*ФРАГМЕНТ СТРАНИЦЫ*
Основная причина неудачъ македонской революціонной организаціи заключается въ томъ, что она пытается средствами, исторически доказавшими свою разрушительность противъ государственнаго порядка на европейскій ладъ, ниспровергнуть систему и власть, ничего общаго съ европейскимъ порядкомъ не имѣющія; что тактикою, которая рушила много европейскихъ правительствъ, она думаетъ уничтожить военное иго, длящееся въ Македоніи и Старой Сербіи вотъ уже пять вѣковъ; что орудія, побѣдоносныя въ войнѣ гражданской, междоусобной, примѣняются къ войнѣ внѣшней, потому что турокъ—не согражданинъ и не согосударственникъ славянина, а былъ, есть и будетъ его внѣшній врагъ.

*ПИСЬМЕННОЕ ЗАДАНИЕ 1*
Сколько веков, согласно отрывку о македонской революционной организации, длится военное иго в Македонии и Старой Сербии?
*ПИСЬМЕННОЕ ЗАДАНИЕ 2*
Перепишите из отрывка о македонской революционной организации всё, начиная со слов "Основная причина неудачъ" и вплоть до слов "его внѣшній врагъ.", заменив "Македоніи" на "Ѳракіи".

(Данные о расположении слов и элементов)
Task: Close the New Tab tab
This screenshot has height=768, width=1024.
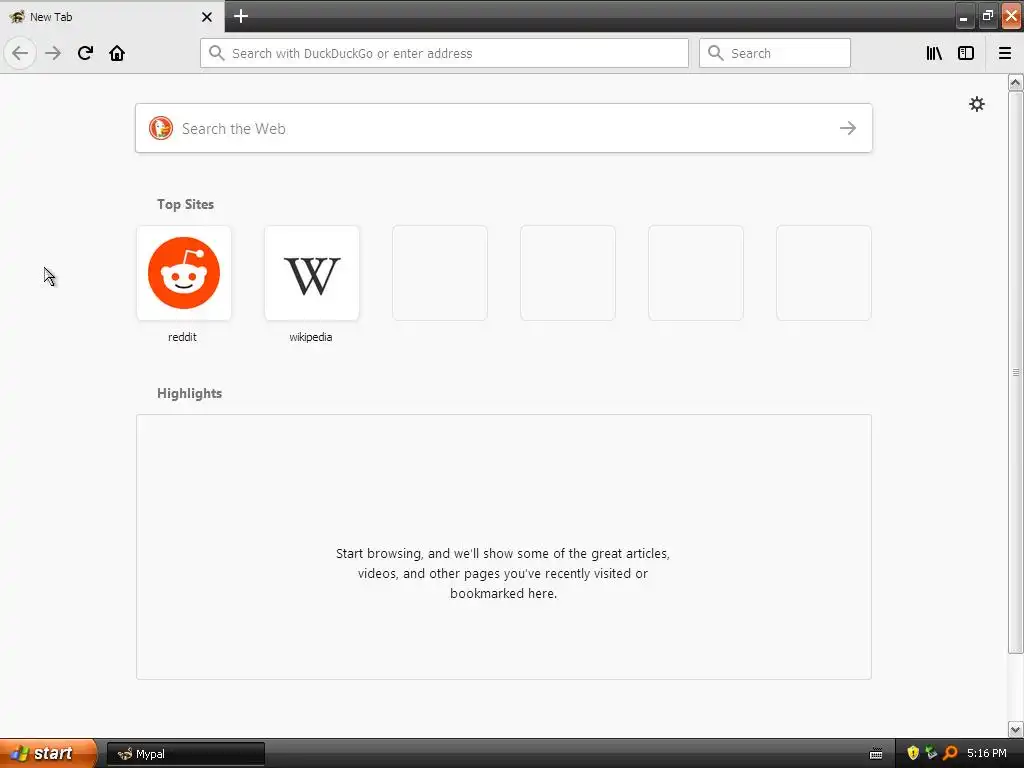Action: [207, 17]
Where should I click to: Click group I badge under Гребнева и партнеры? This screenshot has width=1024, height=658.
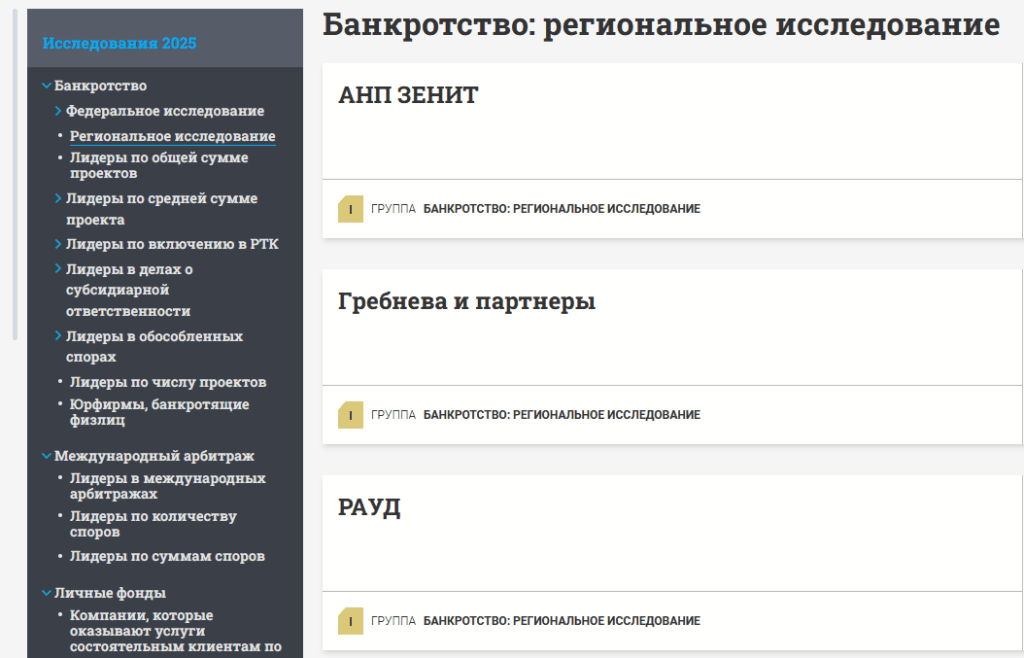tap(350, 415)
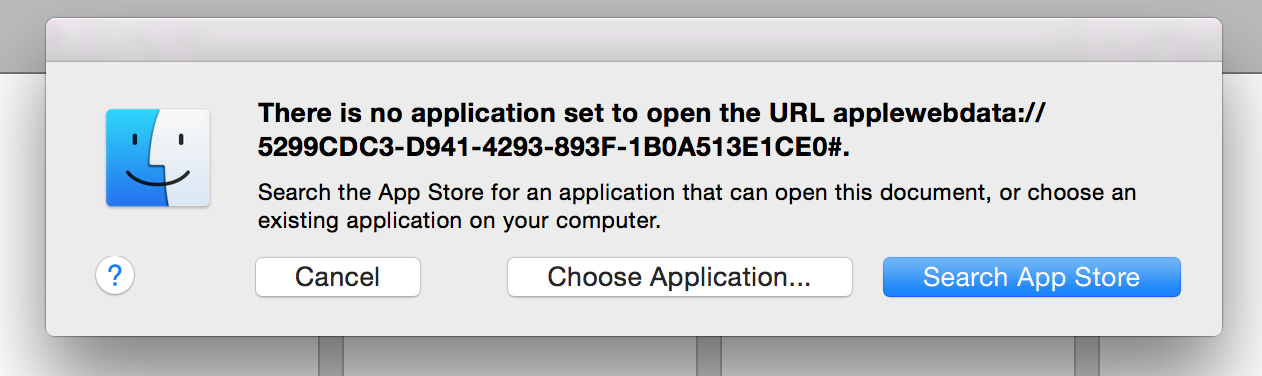Image resolution: width=1262 pixels, height=376 pixels.
Task: Click the blue Search App Store button
Action: [1031, 277]
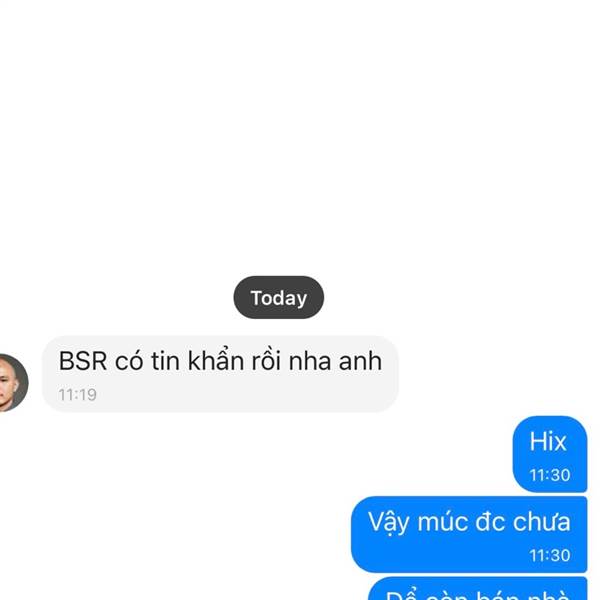Click the word anh ending received message

pos(360,361)
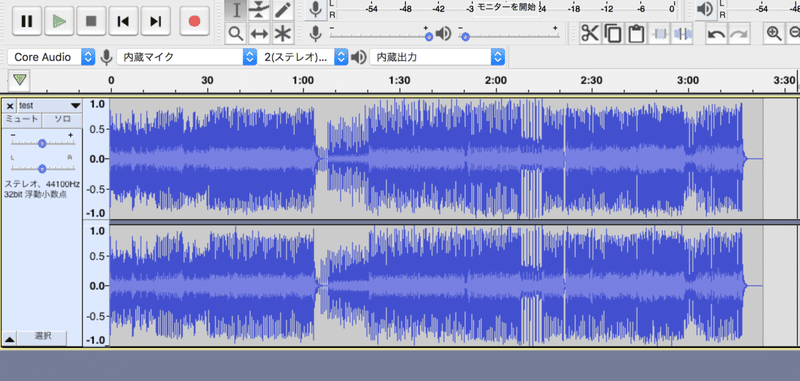Viewport: 800px width, 381px height.
Task: Select the Envelope tool
Action: [259, 10]
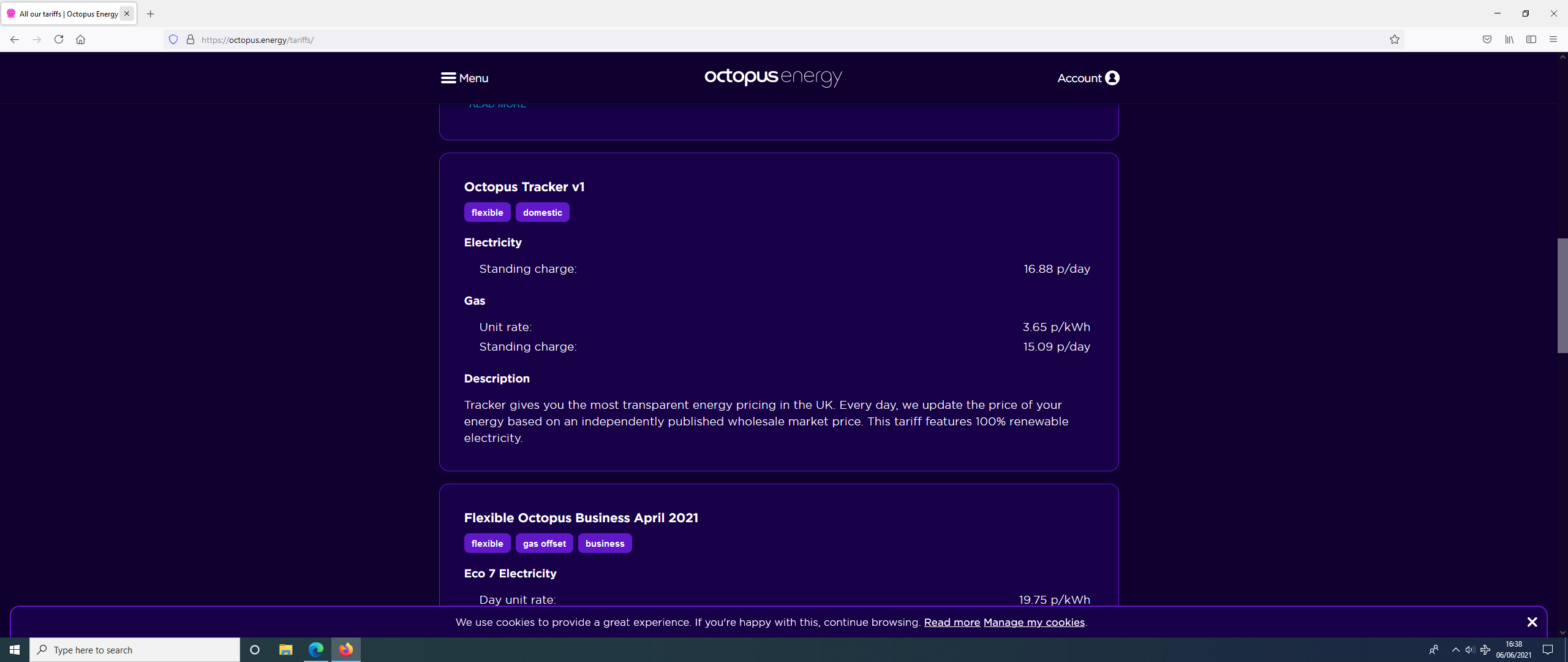1568x662 pixels.
Task: Open Firefox tracking protection shield icon
Action: (173, 40)
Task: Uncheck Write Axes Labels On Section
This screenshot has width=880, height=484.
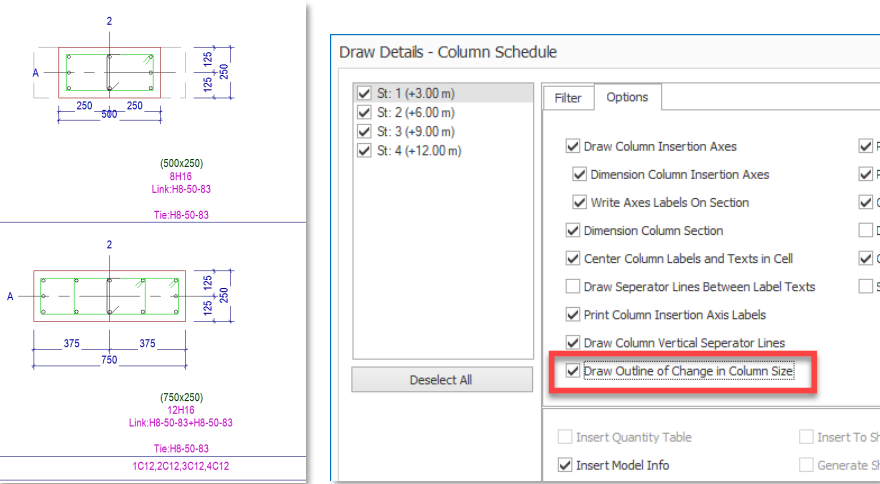Action: 580,202
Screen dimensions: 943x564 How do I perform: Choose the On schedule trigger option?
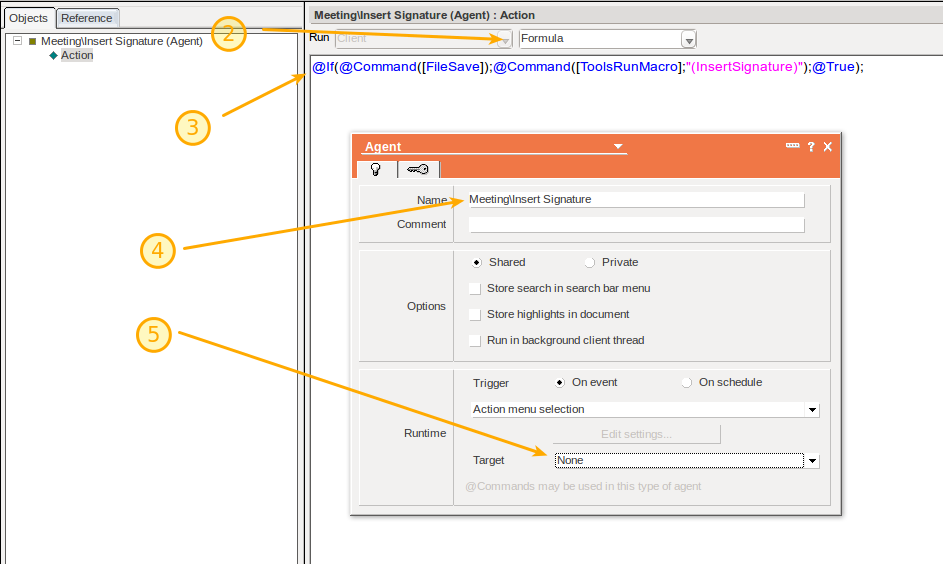coord(687,382)
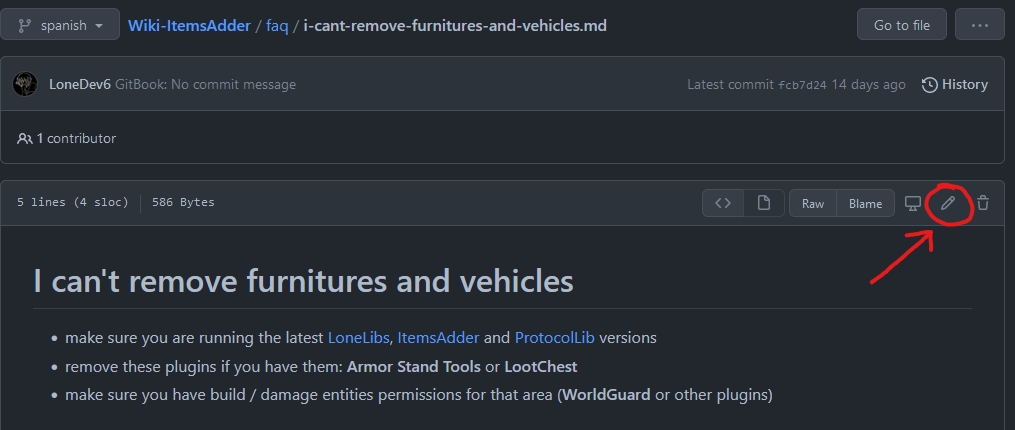Follow the LoneLibs link
Screen dimensions: 1015x430
358,338
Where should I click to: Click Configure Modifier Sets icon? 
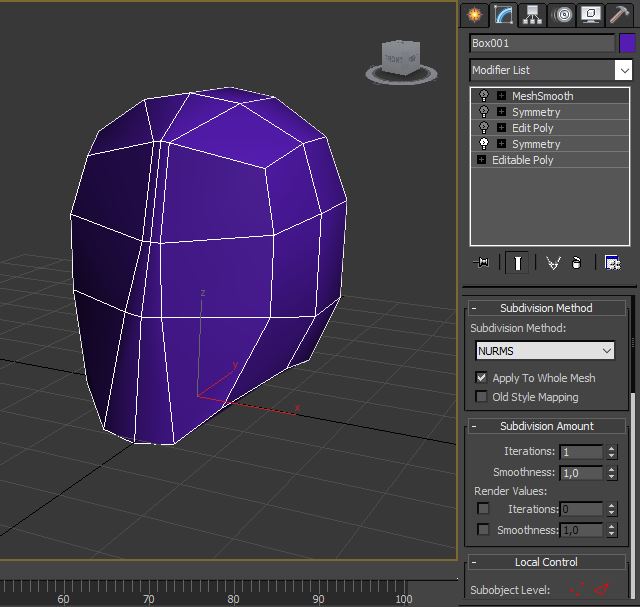click(x=612, y=263)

*ИТОГОВЫЙ РЕЗУЛЬТАТ 1*
Пять веков.

*ИТОГОВЫЙ РЕЗУЛЬТАТ 2*
Основная причина неудачъ македонской революціонной организаціи заключается въ томъ, что она пытается средствами, исторически доказавшими свою разрушительность противъ государственнаго порядка на европейскій ладъ, ниспровергнуть систему и власть, ничего общаго съ европейскимъ порядкомъ не имѣющія; что тактикою, которая рушила много европейскихъ правительствъ, она думаетъ уничтожить военное иго, длящееся въ Ѳракіи и Старой Сербіи вотъ уже пять вѣковъ; что орудія, побѣдоносныя въ войнѣ гражданской, междоусобной, примѣняются къ войнѣ внѣшней, потому что турокъ—не согражданинъ и не согосударственникъ славянина, а былъ, есть и будетъ его внѣшній врагъ.